Bild von "Inflammations", Ania Nowak © Dorothea Tuch
“Inflammations”, Ania Nowak © Dorothea Tuch

A Witty Resistance to Pathologization

In her new piece “Inflammations” at the Sophiensæle, Polish choreographer Ania Nowak, who lives in Berlin, presents an absurd classification of bodily phenomena in which she relies more on the effect of the spoken word than on the body’s own experiences.

Health is not a constant state but rather a dynamic process. At least according to holistic approaches, which do not view it as a lofty ideal in the absence of illnesses and exclude the role of social status and psychological condition in its development. So who is clinically completely healthy? Who doesn’t experience physical or mental dysfunctions? A prick in the skin or in the heart? Appropriately, “What brought you here today”?, is the first question Ania Nowak poses to the audience in the Hochzeitssaal of the Sophiensæle at the premiere. “Headaches, backaches, heartaches?”, she asks over and over. What starts off as a doctor parody turns into a comprehensive catalogue of bodily phenomena, organs, and different types of pain. Chronic, acute, piercing, dull… – she herself is wearing a transparent patient’s gown, as are her two co-performers (Angela Alves, Laura Lulika).

Actions to take
• a. According to the review of "Inflammations," who are Ania Nowak's two co-performers?
• b. Pick up the review of "Inflammations" after its last sentence and keep writing it.

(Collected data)
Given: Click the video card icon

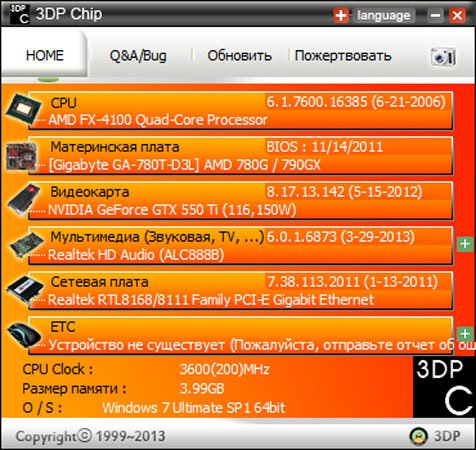Looking at the screenshot, I should click(24, 199).
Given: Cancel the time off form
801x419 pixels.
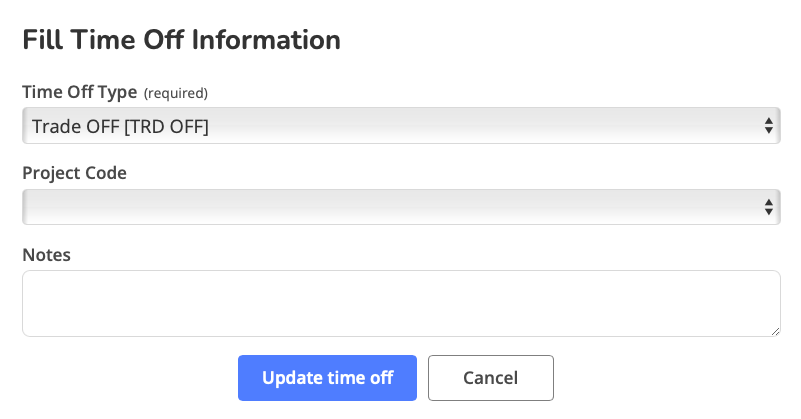Looking at the screenshot, I should click(490, 378).
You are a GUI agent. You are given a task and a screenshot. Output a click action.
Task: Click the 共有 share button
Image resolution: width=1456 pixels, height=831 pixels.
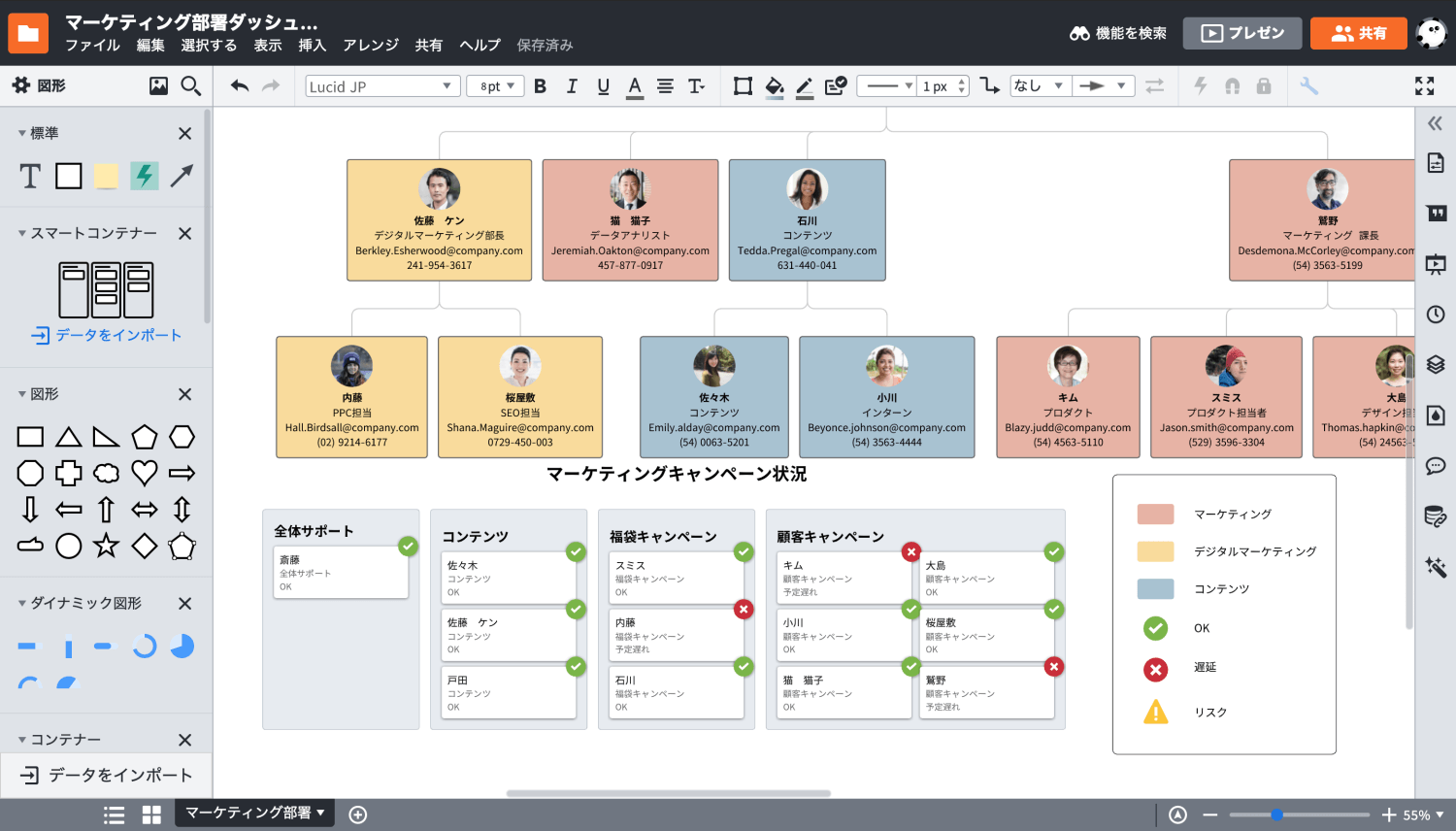(1358, 33)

Answers for each item
• a. Angela Alves and Laura Lulika.

• b.
In contrast to the dominance of the sterile white in the space and her frozen facial expression, Nowak starts the performance lying on a tentacle-shaped, cuddly floor cushion. It is a comfort that everything isn’t clinically cool. Ultimately, we humans want to enjoy pleasant sensory experiences. Even in states of pain, or especially then. Another performer is already at play. She is touching a silicon mat on the floor. The mat is a haptic delight and has a small bump that arouses the creative potential of the “flawed”. At the same time, it appears like a sexual organ inviting childish sexual games. The third performer appears bored while swinging in a hanging lounger. Is the lounger intended for erotic games or for hospital stays? The performers indeed go on to play doctor while laughing.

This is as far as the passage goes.